Instead, he spent the limited time he had before the blond would show up panicking about the state of the immaculate flat. Was it too dark? Too messy? Maybe it was too garish or even too cold for the angel? There certainly wasn’t enough furniture to sit on and the plants looked miserable.
He conjured up a chair, quite incongruous with the rest of the décor of the flat but which he thought perfect for Aziraphale then went and shouted abuse at one of his poor plants which had been unlucky or unwise enough to develop a bit of downy mildew on its leaves.
Its tour to say goodbye was brief and its demise only halted by the sounded of the doorbell.

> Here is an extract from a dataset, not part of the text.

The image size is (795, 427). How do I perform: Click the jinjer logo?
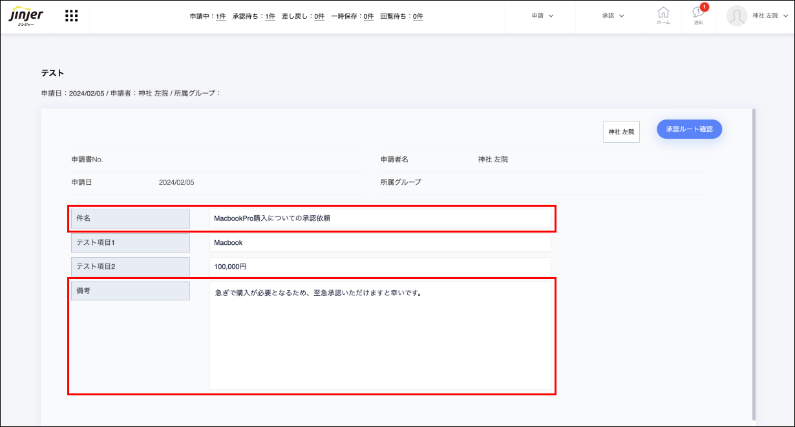pos(26,16)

Right. Time to act as though nothing was the matter apart from a bit of a tummy upset and perhaps a bit of a hangover.
He could do that.
The achingly familiar face, which he opened the door to, held an expression that was hard to decipher but Crowley thought he saw hurt, concern and joy mixed in there as well as some other emotions that he couldn’t put his finger on.
To be perfectly honest, the ones he could identify puzzled him enough, to be honest, especially the hurt, but he pushed the thought and the subsequent knot inside his chest aside for the moment.
It didn’t matter right now.
What mattered was his angel, pure and simple.
“Aziraphale,” he said in greeting as he opened the door, and if the way the other’s face lit up both hurt and warmed him as though he’d gotten too close to a star again without realising, what of it?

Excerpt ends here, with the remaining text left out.